= South East European Media Observatory =

South East European Media Observatory (SEE Media Observatory) is a network of regional organizations whose aim is to enhance media freedom and pluralism, and to influence media reforms in South East Europe. It works to address impediments to the democratic development of free media systems and provides a localized and regional instrument for media research. SEE Media Observatory monitors investigative journalism and civil society engagement in the region to attempt to remediate issues of integrity in media, with a specific focus on media ownership and finances. The organization also seeks to offer a regional framework for debates, consultations, and coalitions among main stakeholders.

In particular, in 2013 and 2014, the SEE Media Observatory concentrated on media integrity in Albania, Bosnia and Herzegovina, Croatia, Macedonia and Serbia.
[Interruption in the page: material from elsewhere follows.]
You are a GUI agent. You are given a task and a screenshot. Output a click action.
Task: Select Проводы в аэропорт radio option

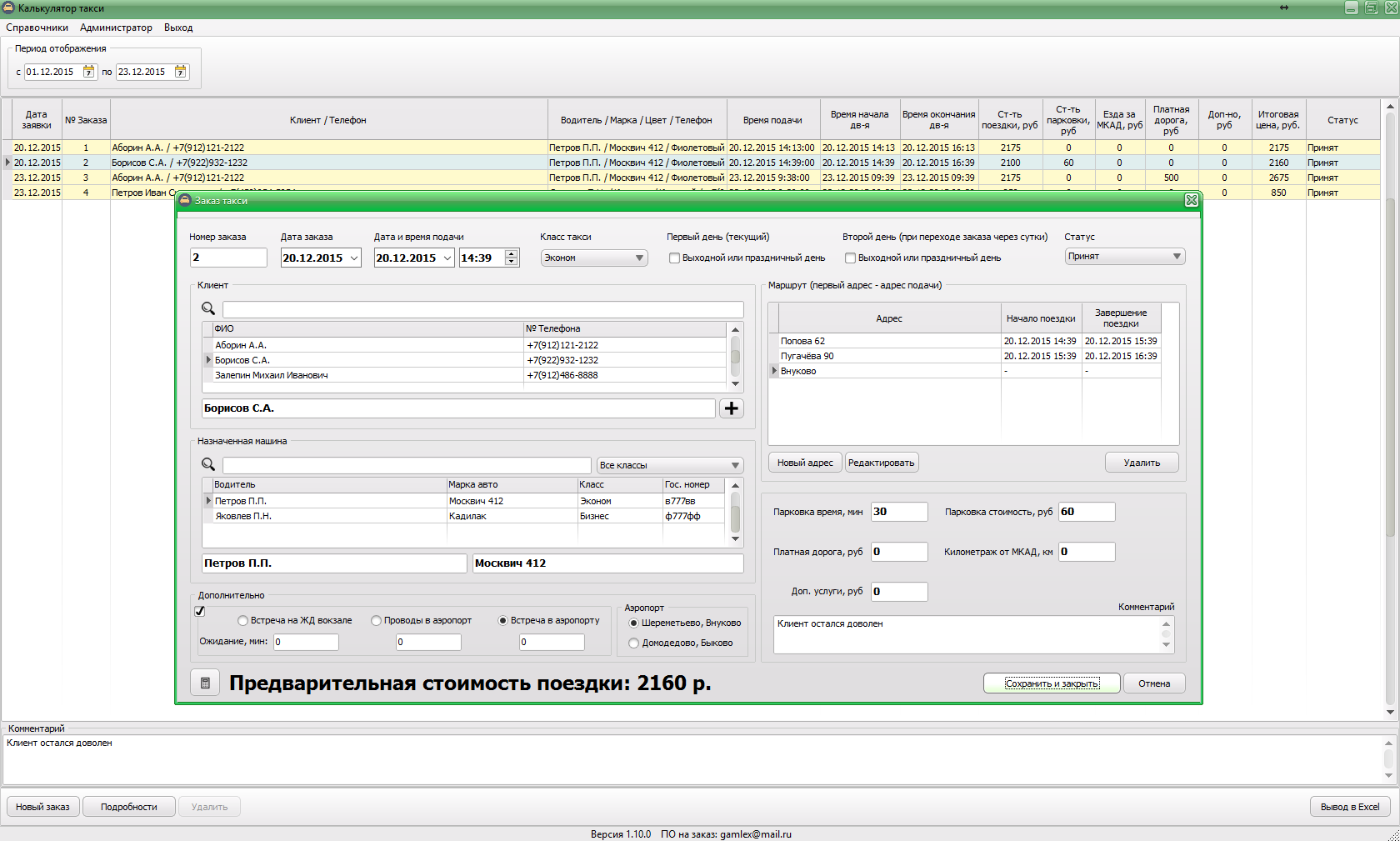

==Partners of the project==

Project partners are:
- Albanian Media Institute (Albania);
- Media and Civil Society Development Foundation „Mediacenter” (Bosnia and Herzegovina);
- Investigative Journalism Center (Croatia);
- Center for Independent Journalism (Hungary);
- Press Council of Kosovo (Kosovo);
- Macedonian Institute for Media (Macedonia);
- Montenegro Media Institute (Montenegro);
- Novi Sad School of Journalism (Serbia);
- Peace Institute (Slovenia);
- P24 – Platform for Independent Journalism (Turkey).